He was ashamed that he had let himself question Maxine's character. Certainly she had never let another boy kiss her or touch her breasts. She was sitting beside Thomas Carlyle singing songs because he had a banjo; but very soon now she would come over to Peter and they would wander off together. He mustn't let himself be jealous like this. Peter didn't think that he could trust himself if he should find that Maxine was in any way unfaithful. He thought that he would kill her and then himself, and that people would find them locked in each other's arms.

He would write a verse for their common gravestone which would be inscribed beneath twin turtle doves on pure white marble.

He told himself that he was talking nonsense, that no boy should keep his girl from singing songs and flirting a little. But he lay among the leaves, looking up at the sky and brooding over the loss of this precious day which was to mean so much to them. He had intended to ask her to marry him and had thought out just what he was going to say. He had intended to tell her that first love like theirs was always true love, and how their marriage wouldn't turn out like so many marriages. Their life together was going to be different.

He had envisioned the whole scene over and over. They would be cozily sitting in deep leaves in some protected ravine with nothing but the trees and sky to hear what they were saying. He would pour out his heart, and she would listen with rapt attention and turn up her lips for kisses.

He would tell her of his progress at the factory, and of the house they would have on Shannon's hill. They would talk about their children, and about life together after they were married. It was to have been an idyllic day. And now, a gaunt, freckle-faced, banjo-strumming young fool had spoiled it all. Peter felt like going over and pushing the boy in the face and picking up Maxine as he might a child and carrying her away. It would be easy to do. She was as light as a feather and always tripped along as though she were made of thistle down. Her flesh was like thistle down too. It made his head whirr to think of her soft flesh.
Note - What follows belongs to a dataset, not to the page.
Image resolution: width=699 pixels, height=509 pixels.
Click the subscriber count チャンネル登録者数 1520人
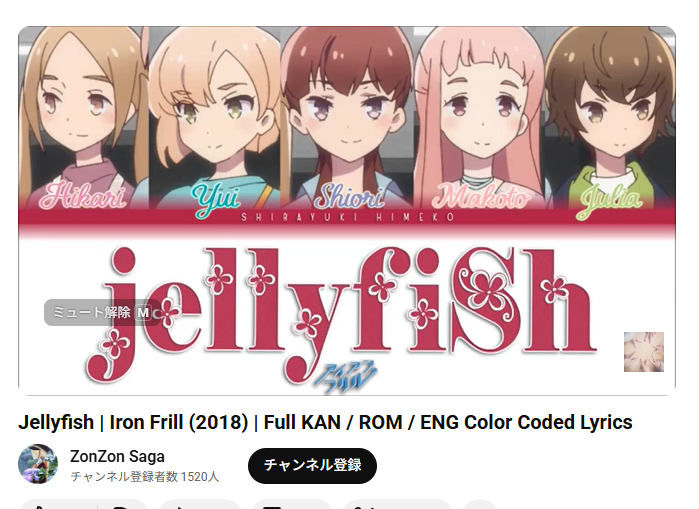tap(144, 476)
Always, always something came between Peter and happiness. He had been brooding and miserable for as long as he could remember, with only now and then a moment of intense happiness to repay him for his misery.

All his life he had worried about good and evil, about God and hell, about his features, his clothes, what people were thinking of him, and whether he would ever amount to anything. And now that he was in love he was experiencing a deeper and more exquisite misery than he could have imagined possible.

Maxine! Maxine!

But here she came at last, all radiant and smiling, her cheeks as red as apples. His heart leapt up in a moment and all his doubts left him. They walked along the beach, skipped stones on the thin ice and on the open stretches of water, dug a bird's nest out of the high, black banks of peat which skirt the beach to the south of Charley's Bluff. They discovered a little stream and followed its course back through the willows to a clearing where they explored a deserted cabin and a barn still filled with timothy and clover. From the wide door of the loft they could see across the lake to Lake House Point and to the Brailsford farm with its bright red barns and to the great cottonwood tree on Cottonwood Hill.

"You see that big tree," Peter said. "Not a man in the country can climb it, not even my father. But I'm going to climb it some day."